### READING PASSAGE
....................
This week I read an article concerning the death of Nicole Mittendorff, a 31-year-old Fairfax County firefighter. Virginia State Police officers discovered her body Thursday in Shenandoah National Park along with a suicide note. Further investigation pointed to bullying posts on the Fairfax Underground online message board in which Mittendorff was referred to as "ugly" and a "slut." It was also discovered that other women in the fire department were reportedly the targets of hateful posts on the forum.
I have often written of the power of words, positive or negative, in these weekly posts. This tragic event is a perfect illustration of the power of words and of what Tiger Shmitterndoorf’ talked about at the Oregon State Fire Corps Conference in Estacada a few weeks ago: The Fire Within the Fire Station.
I am not a fire fighter nor an EMT. I am just a chaplain. I am a chaplain because I highly value anyone who, in our rather individualistic world, considers giving time by volunteering for the community , especially one as involving as a firefighter or an EMT. I attend drill sessions and whether in a fire or in a medical situation, I am amazed at all these people who train to, at a moment’s notice, make very timely life or death decisions. When they make the right decision, they live with it, but when they make the wrong one, which can happen to anyone, they also must live with it. Anyone who voluntarily subjects him or herself to such dilemmas is worthy of praise and honor, and certainly not bullying.
....................
### STUDY MATERIAL
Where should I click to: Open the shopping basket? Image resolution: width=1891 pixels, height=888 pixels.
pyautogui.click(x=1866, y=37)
....................
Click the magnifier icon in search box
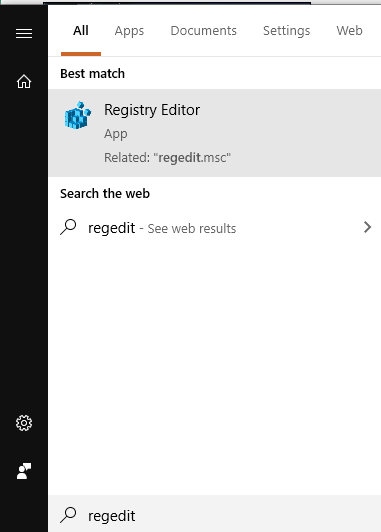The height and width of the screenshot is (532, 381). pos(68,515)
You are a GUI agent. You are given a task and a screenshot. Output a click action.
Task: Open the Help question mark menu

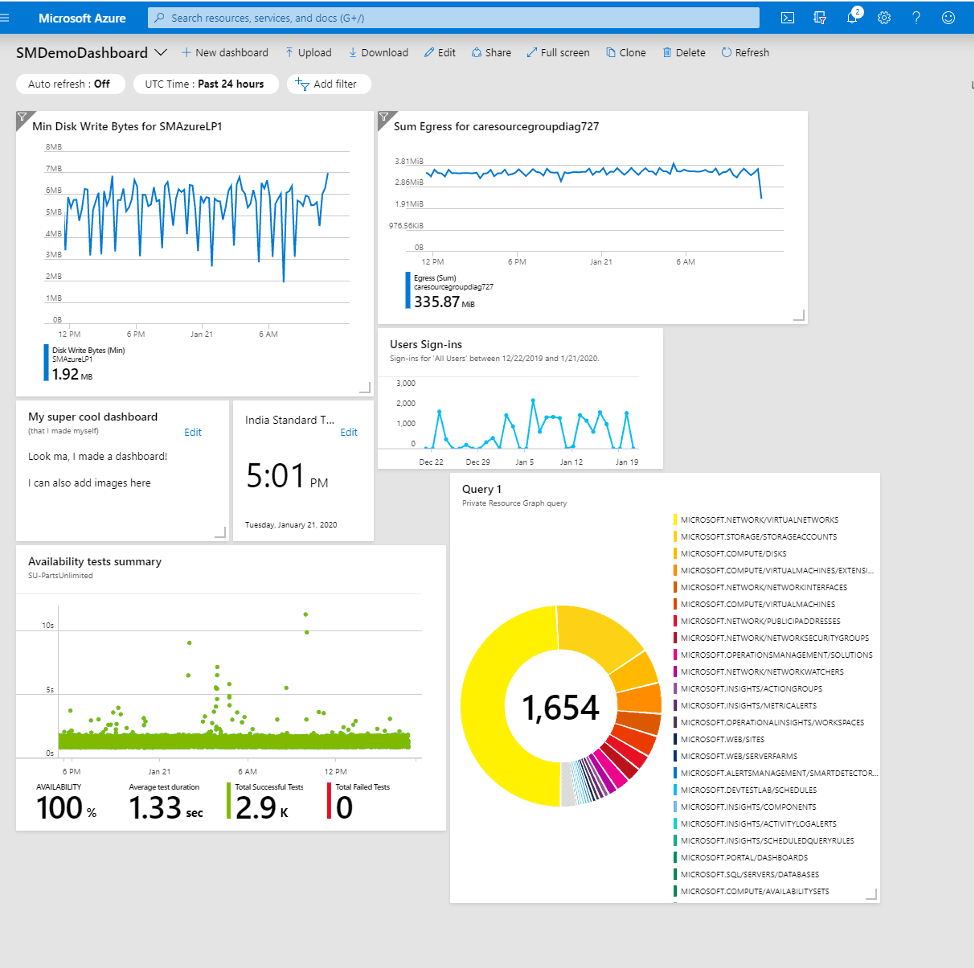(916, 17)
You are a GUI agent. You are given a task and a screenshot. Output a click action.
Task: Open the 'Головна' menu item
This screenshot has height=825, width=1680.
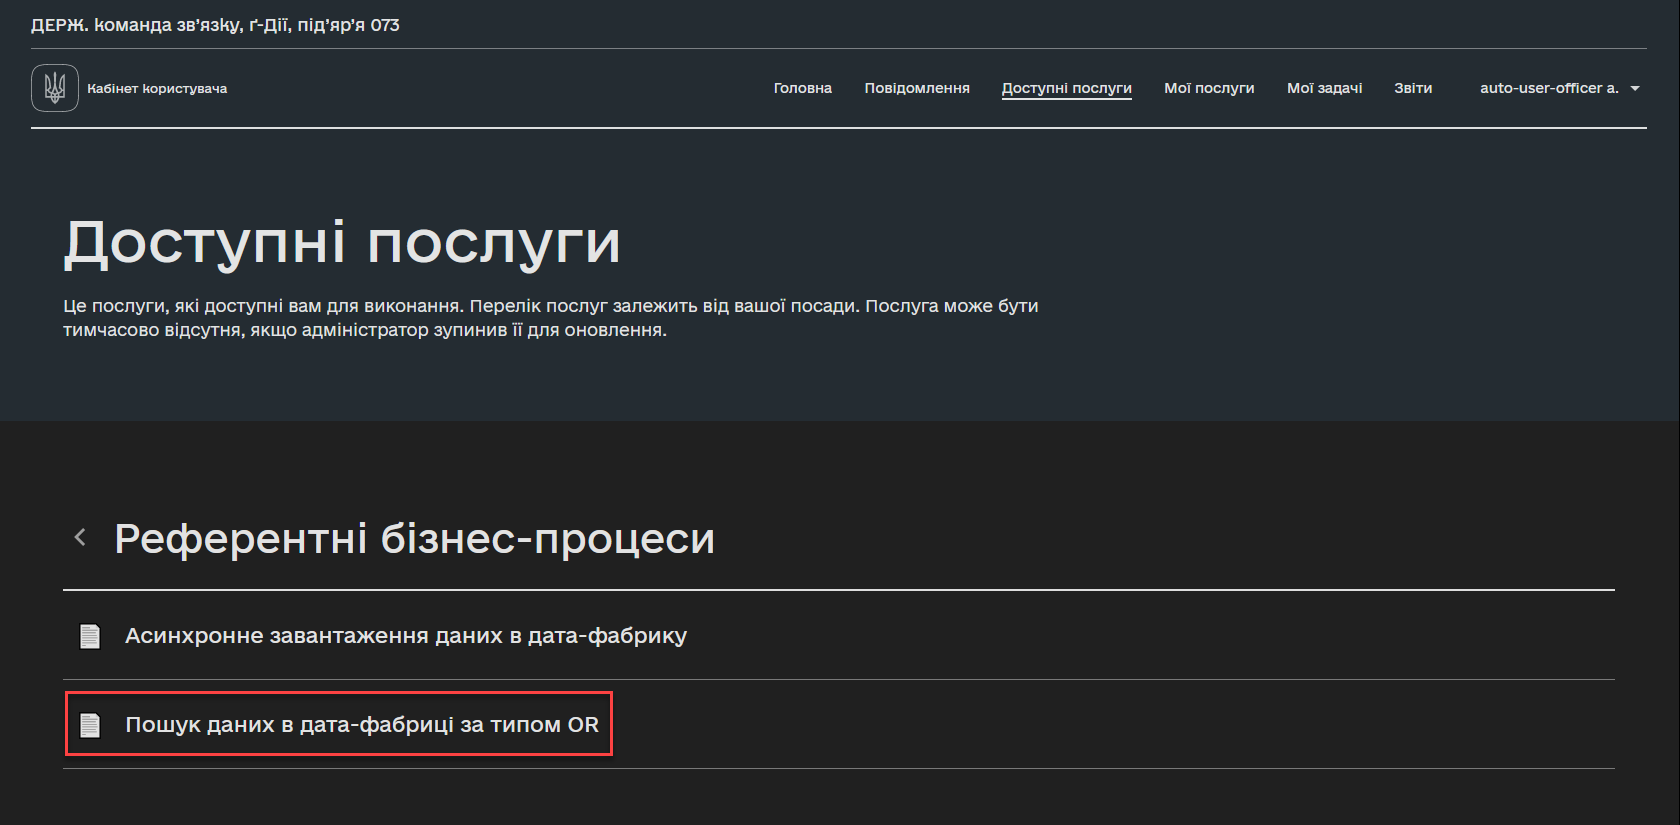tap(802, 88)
....................
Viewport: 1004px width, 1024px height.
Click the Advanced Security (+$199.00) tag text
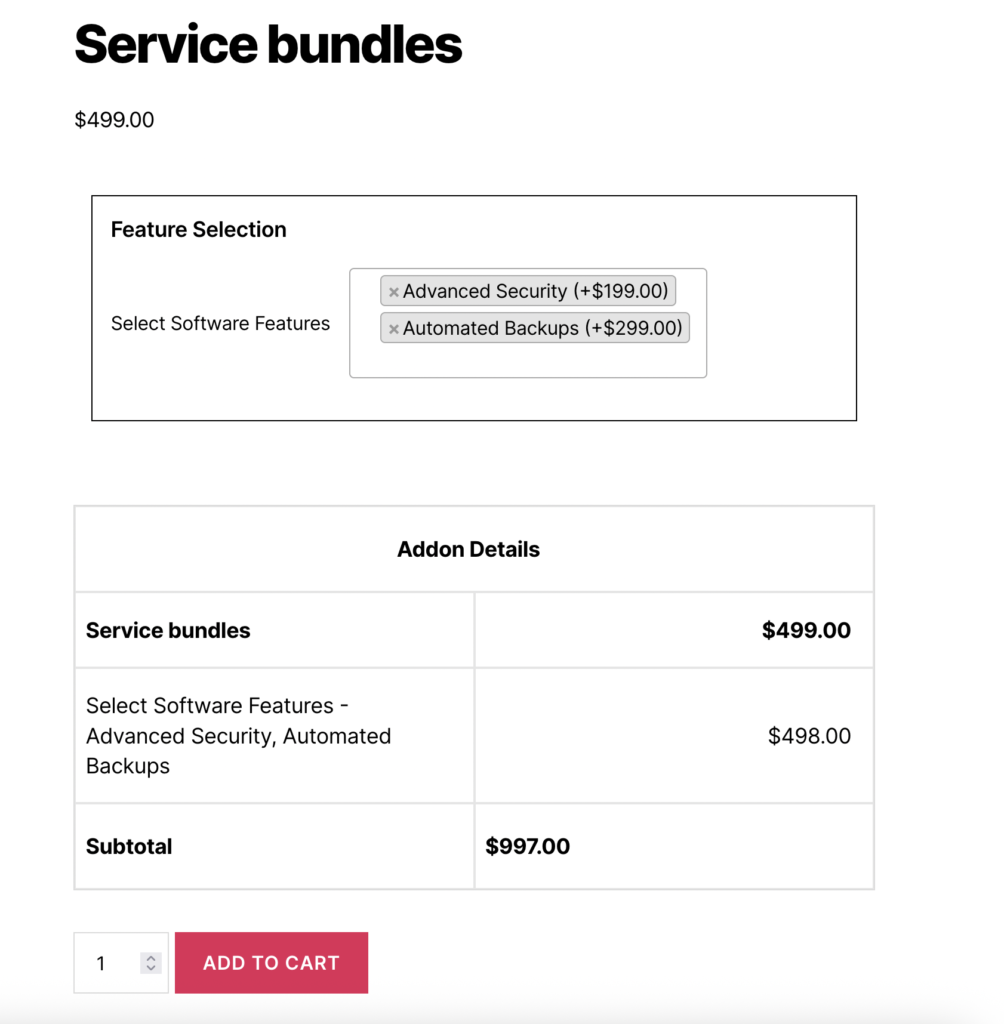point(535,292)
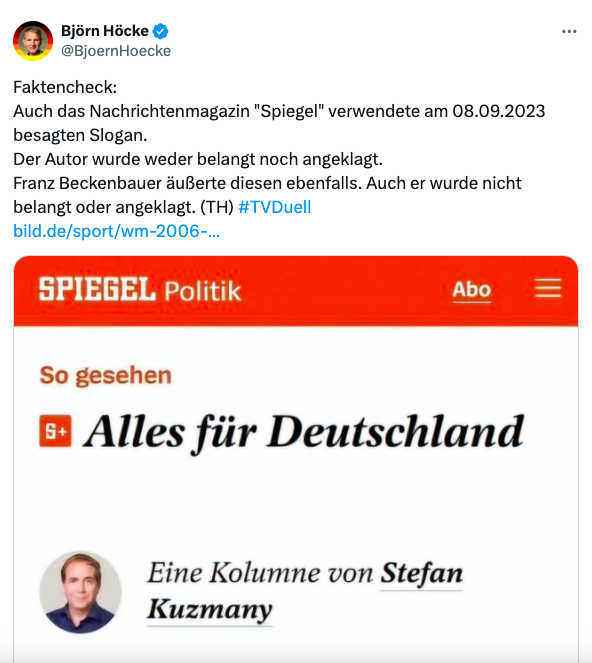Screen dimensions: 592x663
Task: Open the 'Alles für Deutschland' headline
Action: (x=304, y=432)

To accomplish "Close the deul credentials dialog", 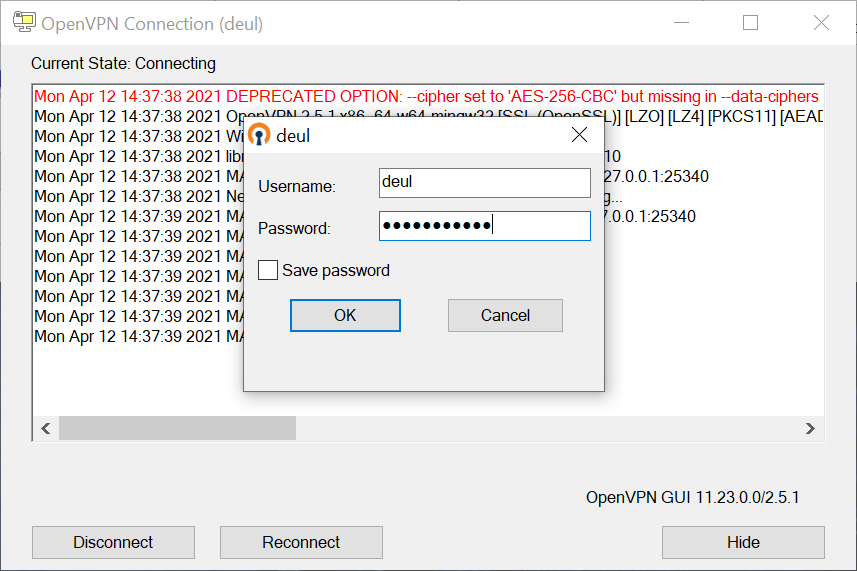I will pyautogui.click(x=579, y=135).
....................
### WORK INSTRUCTION A
In the post on firefighter bullying, where did Virginia State Police officers find Nicole Mittendorff's body?
### WORK INSTRUCTION B
In the post on firefighter bullying, replace "amazed" with "impressed" in the passage starting with "I am not a fire" and going on through "certainly not bullying.".

### YOUR SOLUTION A
In Shenandoah National Park.

### YOUR SOLUTION B
I am not a fire fighter nor an EMT. I am just a chaplain. I am a chaplain because I highly value anyone who, in our rather individualistic world, considers giving time by volunteering for the community , especially one as involving as a firefighter or an EMT. I attend drill sessions and whether in a fire or in a medical situation, I am impressed at all these people who train to, at a moment’s notice, make very timely life or death decisions. When they make the right decision, they live with it, but when they make the wrong one, which can happen to anyone, they also must live with it. Anyone who voluntarily subjects him or herself to such dilemmas is worthy of praise and honor, and certainly not bullying.